Brave Tomorrow
- Running time: 15 minutes
- Country of origin: United States
- Language(s): English
- Syndicates: NBC
- Written by: Ruth Adams Knight
- Original release: October 11, 1943 – June 30, 1944
- Sponsored by: Ivory Snow

= Brave Tomorrow =

1943-1944 old-time radio soap opera

Brave Tomorrow is an old-time radio soap opera in the United States. It was broadcast on NBC October 11, 1943 – June 30, 1944.

==Format==
Brave Tomorrow focused on Hal and Louise Lambert and the challenges that they faced while raising daughters Jean and Marty during World War II. A continuing facet of the drama was the older daughter's marriage to a military man who was in training to serve overseas.
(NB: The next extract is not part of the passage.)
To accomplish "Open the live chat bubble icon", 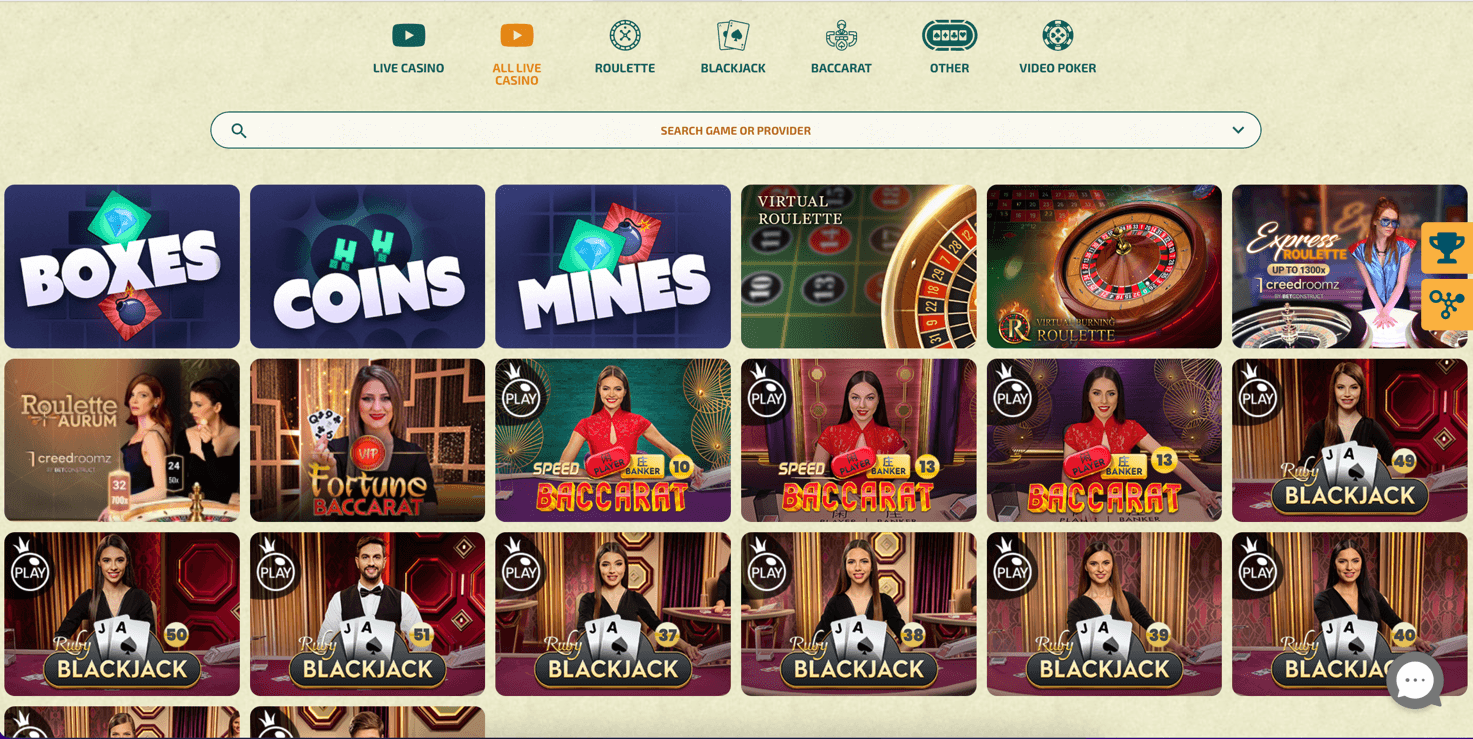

Ivory Snow sponsored the 15-minute program.

==Personnel==
The characters on Brave Tomorrow and the actors who portrayed them are shown in the table below.

| Character | Actor |
|---|---|
| Hal Lambert | Raymond Edward Johnson Roger DeKoven |
| Louise Lambert | Jeanette Dowling |
| Jean Lambert | Nancy Douglass Flora Campbell |
| Marty Lambert | Jone Allison Andree Wallace |
| Brad Forbes | Frank Lovejoy |
| Whit Davis | House Jameson |
| Mr. Brink | Percy Hemus G. Sayne Gordon |
| Mrs. Brink | Ethel Wilson |
| Phil Barnes | Carl Eastman |

Source: Radio Programs, 1924-1984: A Catalog of More Than 1800 Shows except as noted.

Others heard regularly on the program were Ginger Jones, Myra McCormick, Margaret MacDonald and Paul Stewart. Ed Herlihy was the announcer. William Meader provided the music. The writer was Ruth Adams Knight.